(Data items)
-- Opening Marker --

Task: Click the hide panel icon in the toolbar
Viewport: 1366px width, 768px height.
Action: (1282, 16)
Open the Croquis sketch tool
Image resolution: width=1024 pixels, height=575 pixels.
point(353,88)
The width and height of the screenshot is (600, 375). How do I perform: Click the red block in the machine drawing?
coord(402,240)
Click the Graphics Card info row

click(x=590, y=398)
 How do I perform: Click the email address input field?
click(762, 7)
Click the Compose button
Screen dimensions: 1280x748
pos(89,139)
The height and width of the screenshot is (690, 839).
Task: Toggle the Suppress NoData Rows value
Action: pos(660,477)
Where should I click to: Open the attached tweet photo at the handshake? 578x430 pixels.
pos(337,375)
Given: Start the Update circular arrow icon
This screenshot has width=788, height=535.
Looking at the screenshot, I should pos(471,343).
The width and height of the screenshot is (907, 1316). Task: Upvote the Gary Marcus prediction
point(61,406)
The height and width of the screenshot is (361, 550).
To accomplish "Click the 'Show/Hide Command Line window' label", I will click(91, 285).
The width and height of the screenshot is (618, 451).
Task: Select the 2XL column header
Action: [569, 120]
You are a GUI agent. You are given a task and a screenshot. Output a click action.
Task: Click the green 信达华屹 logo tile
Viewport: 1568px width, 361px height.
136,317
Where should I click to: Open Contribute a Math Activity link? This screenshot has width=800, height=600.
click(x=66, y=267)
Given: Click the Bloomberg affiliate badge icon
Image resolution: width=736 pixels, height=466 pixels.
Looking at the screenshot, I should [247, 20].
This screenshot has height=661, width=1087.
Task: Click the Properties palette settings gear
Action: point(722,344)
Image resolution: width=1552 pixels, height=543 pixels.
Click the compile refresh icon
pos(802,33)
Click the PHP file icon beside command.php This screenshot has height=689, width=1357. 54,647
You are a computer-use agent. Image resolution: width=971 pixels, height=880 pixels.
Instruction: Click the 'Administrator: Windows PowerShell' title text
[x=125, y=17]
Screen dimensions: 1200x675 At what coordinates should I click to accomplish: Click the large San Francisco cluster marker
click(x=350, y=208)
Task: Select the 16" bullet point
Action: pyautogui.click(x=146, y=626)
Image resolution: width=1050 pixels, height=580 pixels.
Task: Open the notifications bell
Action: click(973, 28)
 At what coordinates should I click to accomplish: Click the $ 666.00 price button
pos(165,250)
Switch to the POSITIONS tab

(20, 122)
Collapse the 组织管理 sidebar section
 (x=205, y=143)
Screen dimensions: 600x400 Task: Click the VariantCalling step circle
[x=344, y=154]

-- Closing Marker --

[What you need to do]
Where a line in the entries holds the word "agent", copy that line.

[Solution]
You are a GUI agent. You are given a task and a screenshot. Output a click action.
You are a computer-use agent. Image resolution: width=971 pixels, height=880 pixels.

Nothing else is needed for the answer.